═══ EXERCISE TEXT
Cote D’Ivoire: Fistula – Two-Hour Operation Corrects Decades-Long Affliction
Women ages 17 to 70 sit on vinyl mattresses, drainage bags on the floor next to their hospital beds, catheter tubes stretching from under colourful skirts. Each one has a serene, triumphant look.
The women are recovering from an operation that lasted some two hours and repaired tissue damage that made their urine flow uncontrollably – in one case for 50 years.
“I am beside myself with joy,” one woman told IRIN, talking through an incessant smile. She told IRIN she had lived with the condition for 20 years.
Through a programme run by the UN Population Fund (UNFPA) specialists are training local surgeons and gynaecologists in Korhogo, northern Cote d’Ivoire, in repairing vesico-vaginal fistula – a hole in the birth canal caused by complicated labour and a lack of medical intervention, which leaves a woman leaking urine.
When the soft tissues of the pelvis are compressed between the baby’s head and the mother’s pelvic bone, the lack of blood flow causes tissue to die, creating a hole between the vagina and bladder or between the vagina and rectum.
══════
* EXERCISE DETAILS:
Reproduce the part of the fistula article starting with "Cote D’Ivoire: Fistula" and going on through "for 50 years.".
═══ DATA FOR ANALYSIS
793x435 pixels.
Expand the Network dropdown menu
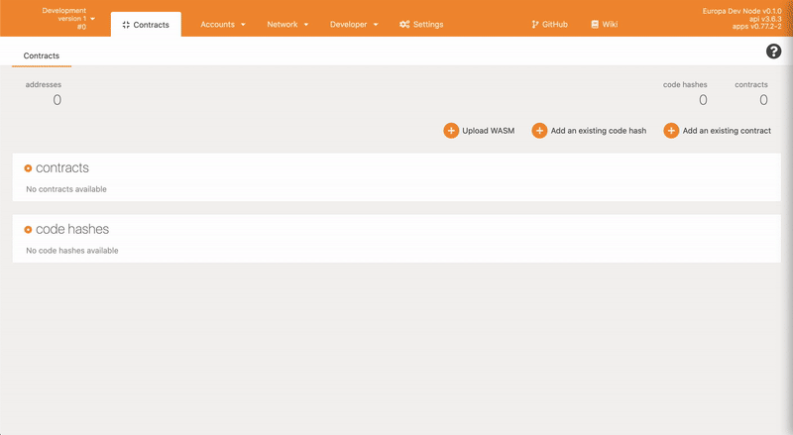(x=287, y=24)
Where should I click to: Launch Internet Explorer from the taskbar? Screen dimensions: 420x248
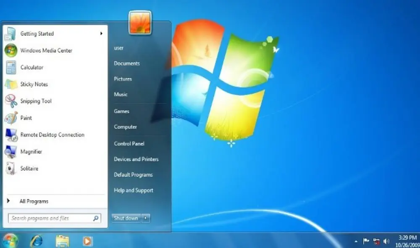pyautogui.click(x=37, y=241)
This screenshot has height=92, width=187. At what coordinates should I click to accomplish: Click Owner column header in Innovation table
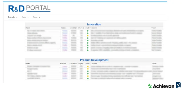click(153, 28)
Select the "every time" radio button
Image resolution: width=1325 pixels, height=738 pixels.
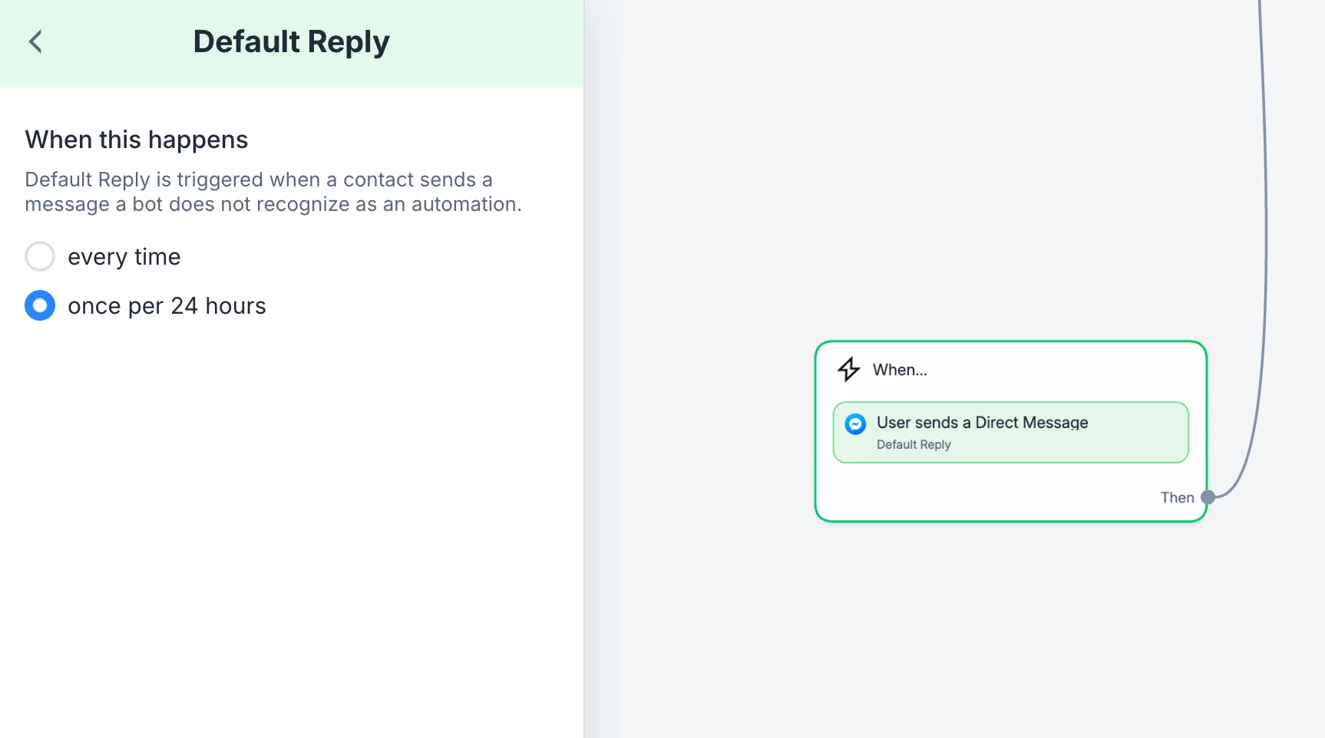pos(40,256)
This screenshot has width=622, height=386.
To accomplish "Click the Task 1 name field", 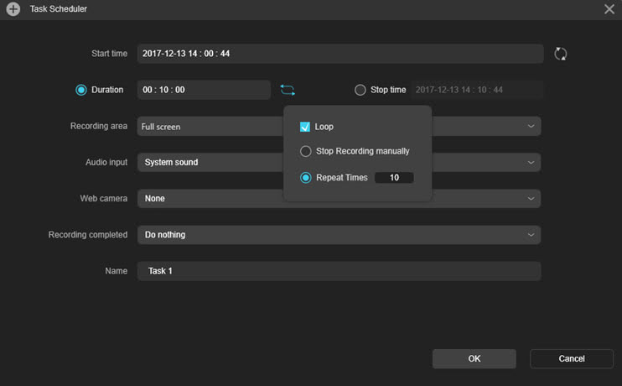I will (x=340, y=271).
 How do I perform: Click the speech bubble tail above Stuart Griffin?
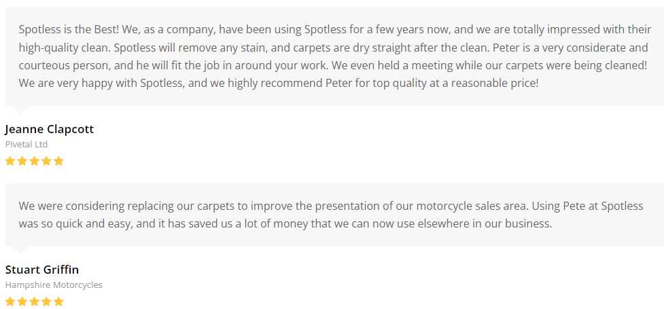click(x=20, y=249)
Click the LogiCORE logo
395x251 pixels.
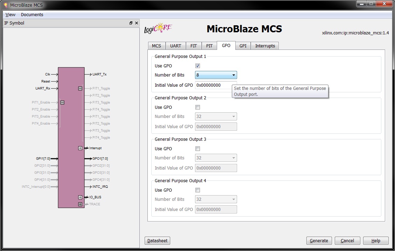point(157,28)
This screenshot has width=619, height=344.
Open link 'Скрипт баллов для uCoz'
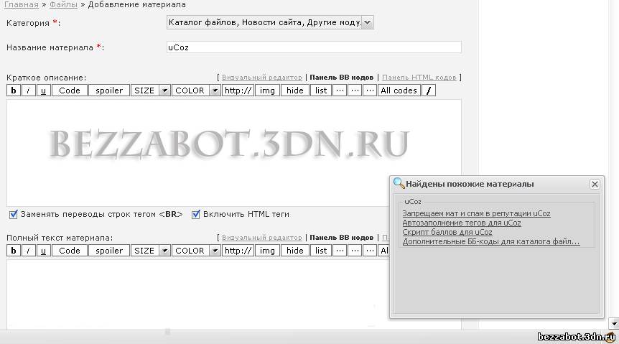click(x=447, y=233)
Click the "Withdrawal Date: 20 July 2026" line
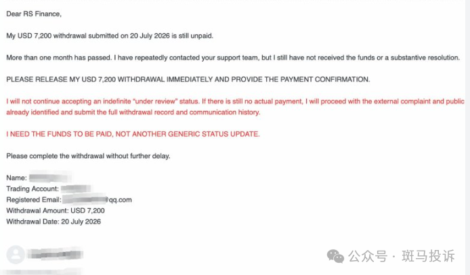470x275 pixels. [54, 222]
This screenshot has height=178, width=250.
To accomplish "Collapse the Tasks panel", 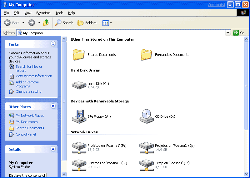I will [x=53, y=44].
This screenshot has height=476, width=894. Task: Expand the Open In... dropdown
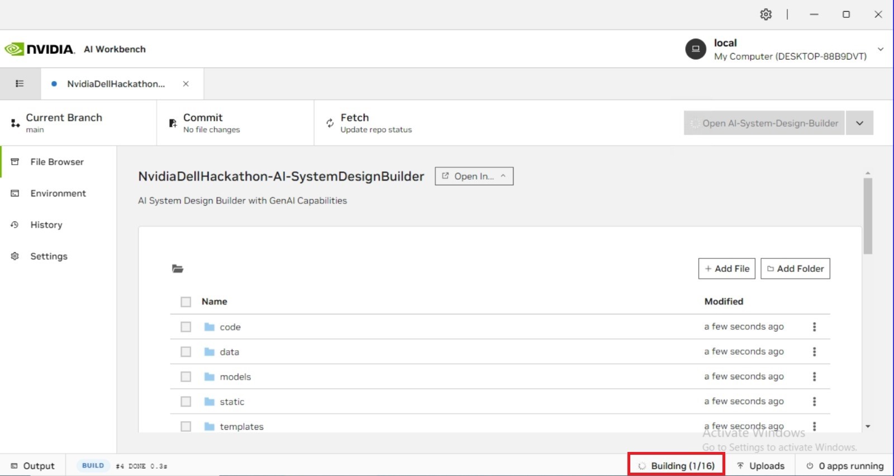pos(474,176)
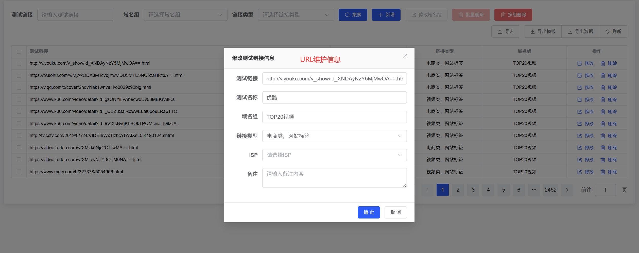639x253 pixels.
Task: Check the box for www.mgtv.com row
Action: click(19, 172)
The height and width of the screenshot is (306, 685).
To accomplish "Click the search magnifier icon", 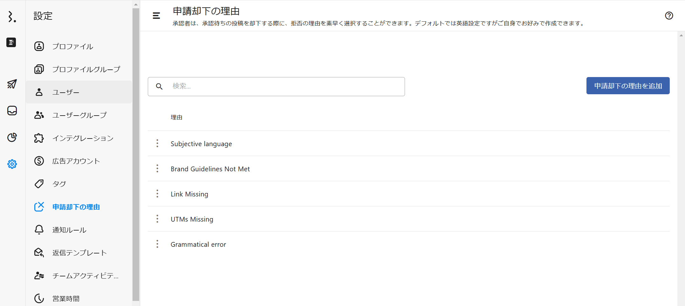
══════
═══ DATA FOR ANALYSIS
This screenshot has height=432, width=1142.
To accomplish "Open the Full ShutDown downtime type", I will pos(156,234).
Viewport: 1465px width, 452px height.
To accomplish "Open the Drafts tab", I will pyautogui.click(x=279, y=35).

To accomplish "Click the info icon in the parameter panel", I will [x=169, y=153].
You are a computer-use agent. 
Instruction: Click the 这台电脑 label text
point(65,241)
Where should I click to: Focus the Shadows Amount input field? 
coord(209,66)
══════
* REPLY:
Cote D’Ivoire: Fistula – Two-Hour Operation Corrects Decades-Long Affliction
Women ages 17 to 70 sit on vinyl mattresses, drainage bags on the floor next to their hospital beds, catheter tubes stretching from under colourful skirts. Each one has a serene, triumphant look.
The women are recovering from an operation that lasted some two hours and repaired tissue damage that made their urine flow uncontrollably – in one case for 50 years.